Wednesday, February 11, 2015

BIRTHDAYS

Hanns F Skoutajan

Eighty-six years ago I stretched and wiggled in the semi dark of my uterine confines.  Only a few more days were left before my emergence into the light. Outside they talked about me. In those days the infant’s gender could only be guessed at unlike today when with x rays and other means the pre-born’s sex and features are revealed.

One day my grandfather placed his hand on my mother’s abdomen to feel the movements underneath. Sadly it would be the closest that he would come to his grandson. He died before my birth. My other grandparent, mother’s father, passed away with tuberculosis decades earlier. Thus I never met any of my grandfathers and therefore am aware of the great privilege  I have had in seeing my granddaughter shortly after  her birth on February 12, 2007 and then to watch her grow and develop talents, wisdom  and an indomitable sense of curiosity, as well as a beautiful head of red hair. You bet we’ll celebrate.

I was born on March 13, 1929 in a city near the border of Germany in what was then Czechoslovakia, a new and wonderful country. I was born under a form of medicare. I didn’t cost a cent but have gotten more expensive since. My birthday was halfway between the two world wars and my family and I managed to avoid the second one in the safe refuge of my new home in Canada. It is my fervent hope that Sophia Elizabeth Skoutajan, my only grandchild, will be as fortunate as I. 

We look out on a much troubled world in which there is no safe haven as Canada afforded me in 1939. Not only are humans in conflict with one another but with the very environment in which we live. We may be so fortunate as to avoid warfare but we share climate changes with the rest of the world . We dare not live with the illusion  that economics can trump ecology, which our PM seems to think, without serious consequences. We cannot say that we have not been warned by a host of scientists and thinkers about the perils of global warming, rising sea levels and destruction of nature that has been taking millennia to build up. But humankind especially the top .1% of the richest and particularly our industries are energy hungry, or is it greedy, and unwilling to leave fossil  fuels in the ground, and develop renewable sources of fuel such as wind and solar energy, or perhaps best to learn to live more frugally.

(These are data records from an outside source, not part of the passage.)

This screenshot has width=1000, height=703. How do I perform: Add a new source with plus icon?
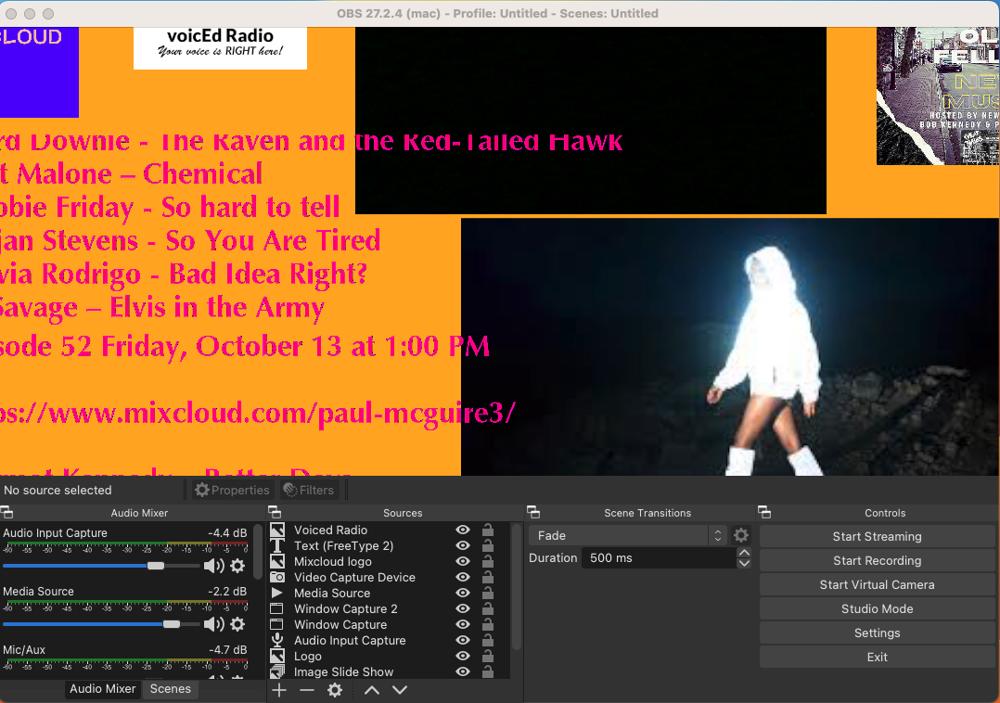[x=279, y=690]
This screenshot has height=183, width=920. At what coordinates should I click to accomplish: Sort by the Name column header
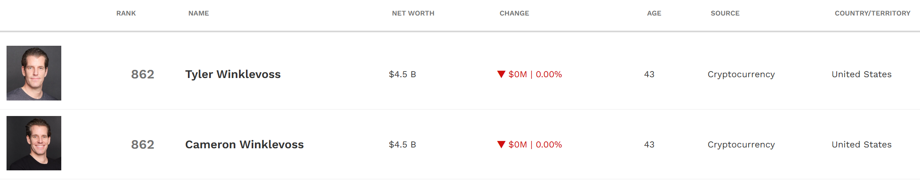click(199, 13)
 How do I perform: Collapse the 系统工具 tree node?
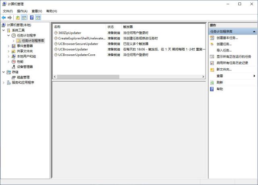tap(4, 30)
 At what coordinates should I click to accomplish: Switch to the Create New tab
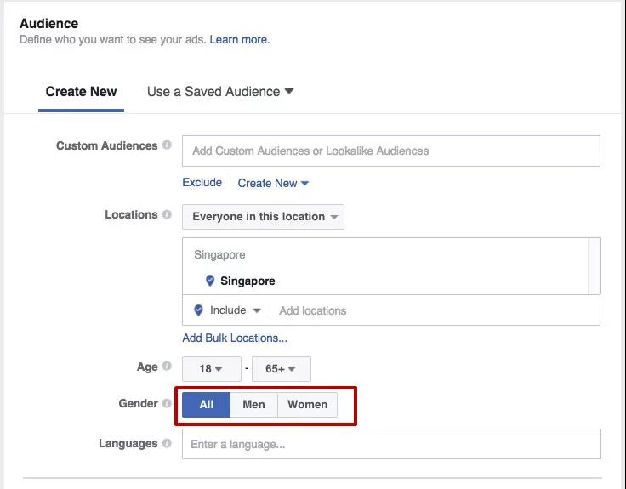(81, 92)
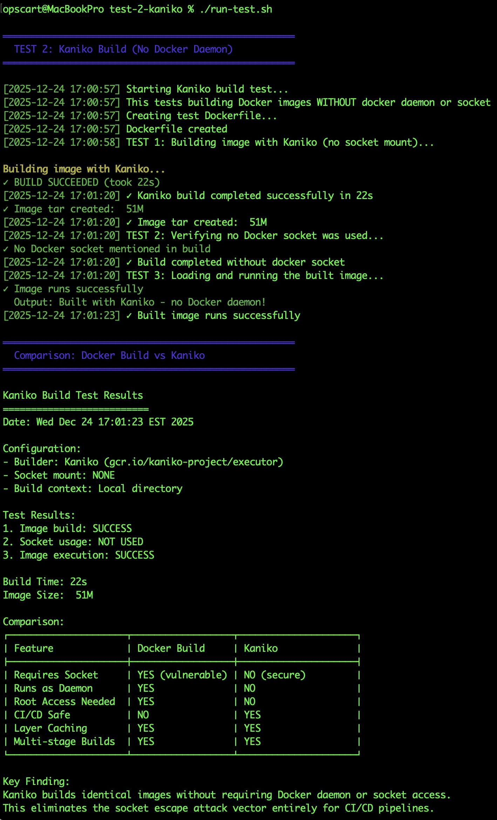Click the "Build Time: 22s" line
497x820 pixels.
pyautogui.click(x=45, y=582)
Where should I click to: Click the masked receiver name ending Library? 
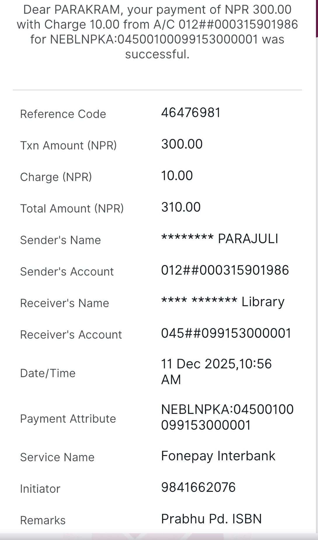(x=223, y=302)
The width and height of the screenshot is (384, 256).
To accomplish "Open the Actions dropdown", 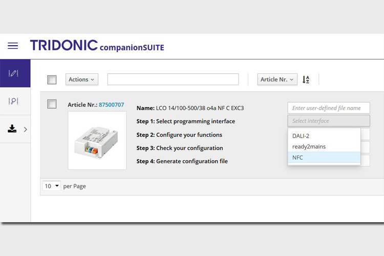I will (x=82, y=79).
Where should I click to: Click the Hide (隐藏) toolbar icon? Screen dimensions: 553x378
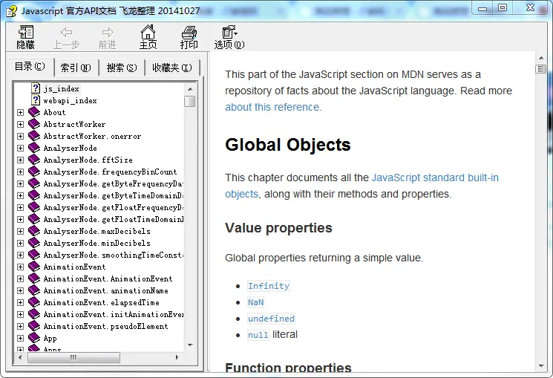pyautogui.click(x=26, y=33)
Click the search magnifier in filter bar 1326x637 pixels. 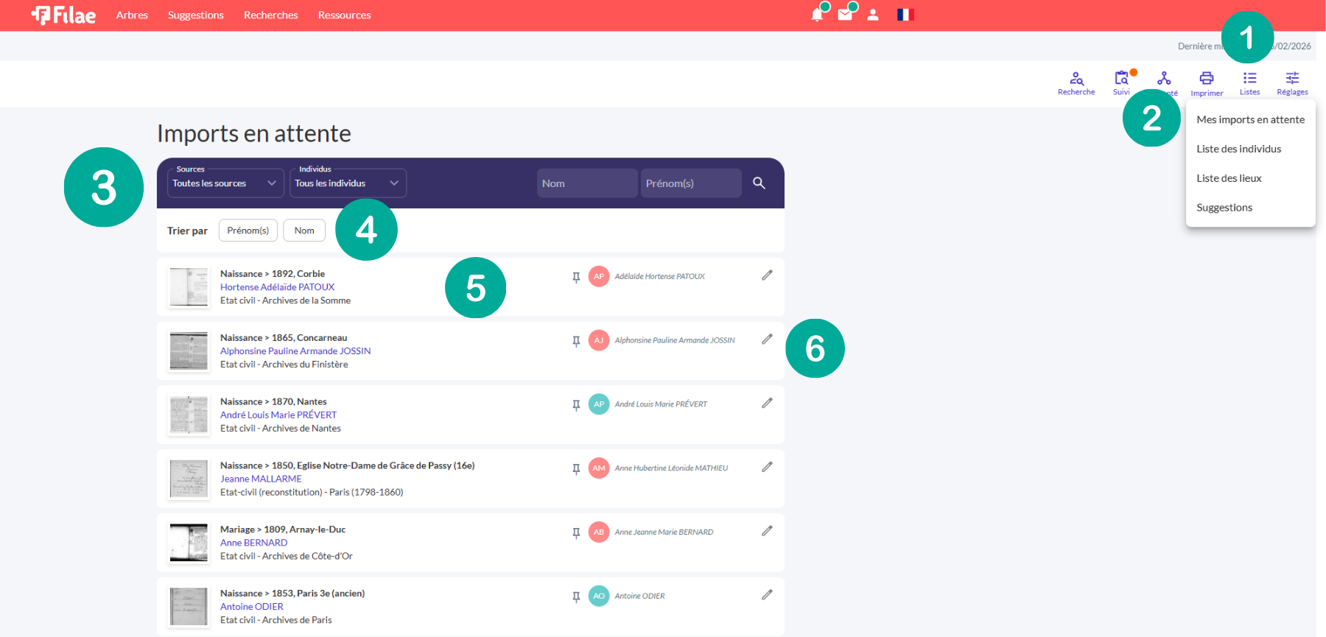point(759,183)
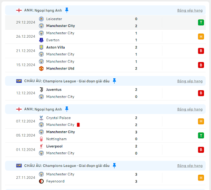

Jeff Rubin in his prophetic book The End of Growth concludes
“Sustainability isn’t just an abstract notion; it is the governing idea behind the kind of economics we need to foster....  We can still shape the future we want , but only if we are willing to relinquish the past we have known. .. Our challenge is to learn that doing without  is better than always wanting more.”  

For me there is no remote hope, it is all very personal and present. It is so for many others who have been privileged to father/mother new generations on all the continents of this globe.  As we regard our progeny develop, do we not sense a tremendous sense of responsibility. We can’t prejudice their lives and the lives of those to come, not just here in this blessed land  but world-wide.

In the daily press we evidence unrest, disease, hunger, thirst and war. These confrontations cannot be easily contained. The world is so much smaller than it was in 1939 when I boarded a “steam” ship  and spent seven days crossing a mighty ocean that was still very much cleaner than today, and arrive in another continent. The Internet has further shrunk our neighbourhood and shall continue to do so. Our very thoughts are public. There are no secrets any more. 

As I approach this month of  birthdays , mine, my son (Feb. 17), and his daughter, I sense an urge to plead for sanity and a will to live in peace. What is needed is the will. We have all the means to do so?